◆ Page text ◆
========================

Asylum seekers are being transferred from Darwin's Wickham Point detention centre as the government prepares to close the facility.
The Department of Immigration and Border Protection announced earlier this year the lease for the centre would not be renewed beyond November 2016.
Natasha Blucher, from the Darwin Asylum Seeker Support and Advocacy Network, said groups of detainees had been transferred out Wickham Point regularly since June.
"Tomorrow – as far as we understand – is the last transfer of asylum seekers," she said.
"There are around 16 people left and they’ll go tomorrow.”
The Department did not confirm the date of closure but a spokesman told SBS in a statement that it was "taking appropriate steps to prepare, including planning and undertaking the transfer of current detainees at Wickham Point who will remain in immigration detention after the closure".
The spokesman would not reveal where the detainees were being moved to.
"For operational reasons we are unable to provide details on individual transfers or detention placements," he said.

========================

◆ What this exercise asks ◆
- A) Write out the passage of the article on the Wickham Point detention centre verbatim, from "Asylum seekers are" to "beyond November 2016.".
- B) Reproduce the lines of the entries verbatim, from the line with "Where should I click to: Click external-link" to the line with "[x=1376, y=142]", both included.

◆ Exercise data ◆
========================

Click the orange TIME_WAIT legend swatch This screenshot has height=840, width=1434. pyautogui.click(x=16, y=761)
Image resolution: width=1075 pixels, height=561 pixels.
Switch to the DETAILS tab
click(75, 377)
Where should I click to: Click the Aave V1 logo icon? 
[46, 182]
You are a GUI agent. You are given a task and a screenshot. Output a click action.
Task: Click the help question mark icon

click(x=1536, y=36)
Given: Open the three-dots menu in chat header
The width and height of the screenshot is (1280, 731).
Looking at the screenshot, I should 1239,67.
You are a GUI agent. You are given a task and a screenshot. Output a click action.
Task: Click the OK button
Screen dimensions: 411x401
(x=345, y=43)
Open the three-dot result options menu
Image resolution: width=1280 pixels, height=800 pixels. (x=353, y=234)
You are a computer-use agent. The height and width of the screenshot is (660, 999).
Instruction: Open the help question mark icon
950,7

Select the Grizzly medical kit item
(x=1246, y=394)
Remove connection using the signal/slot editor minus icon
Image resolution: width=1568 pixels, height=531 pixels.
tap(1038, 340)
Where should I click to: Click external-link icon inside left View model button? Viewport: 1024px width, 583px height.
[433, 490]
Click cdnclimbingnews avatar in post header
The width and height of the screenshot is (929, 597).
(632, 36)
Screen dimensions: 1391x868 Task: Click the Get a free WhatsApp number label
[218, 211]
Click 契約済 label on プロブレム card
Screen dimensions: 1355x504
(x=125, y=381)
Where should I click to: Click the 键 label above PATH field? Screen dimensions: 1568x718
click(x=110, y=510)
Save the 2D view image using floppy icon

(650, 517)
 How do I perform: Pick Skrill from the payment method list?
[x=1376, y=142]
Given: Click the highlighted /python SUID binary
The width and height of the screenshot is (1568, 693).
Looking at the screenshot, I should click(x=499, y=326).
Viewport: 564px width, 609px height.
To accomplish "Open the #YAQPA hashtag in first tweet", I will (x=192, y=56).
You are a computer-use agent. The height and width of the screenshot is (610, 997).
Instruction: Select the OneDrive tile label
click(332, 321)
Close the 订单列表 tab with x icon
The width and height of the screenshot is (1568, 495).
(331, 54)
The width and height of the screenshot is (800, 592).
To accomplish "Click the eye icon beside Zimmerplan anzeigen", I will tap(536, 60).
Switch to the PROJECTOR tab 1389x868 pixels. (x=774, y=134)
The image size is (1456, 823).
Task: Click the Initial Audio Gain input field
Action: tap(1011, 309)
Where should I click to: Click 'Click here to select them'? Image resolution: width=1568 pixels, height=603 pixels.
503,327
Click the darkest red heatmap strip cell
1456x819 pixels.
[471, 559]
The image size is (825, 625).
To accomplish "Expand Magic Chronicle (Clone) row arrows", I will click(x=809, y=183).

========================

◆ Responses per task ◆
- A)
Asylum seekers are being transferred from Darwin's Wickham Point detention centre as the government prepares to close the facility.
The Department of Immigration and Border Protection announced earlier this year the lease for the centre would not be renewed beyond November 2016.

- B)
Where should I click to: Click external-link icon inside left View model button? Viewport: 1024px width, 583px height.
[433, 490]
Click cdnclimbingnews avatar in post header
The width and height of the screenshot is (929, 597).
(632, 36)
Screen dimensions: 1391x868 Task: Click the Get a free WhatsApp number label
[218, 211]
Click 契約済 label on プロブレム card
Screen dimensions: 1355x504
(x=125, y=381)
Where should I click to: Click the 键 label above PATH field? Screen dimensions: 1568x718
click(x=110, y=510)
Save the 2D view image using floppy icon

(650, 517)
 How do I perform: Pick Skrill from the payment method list?
[x=1376, y=142]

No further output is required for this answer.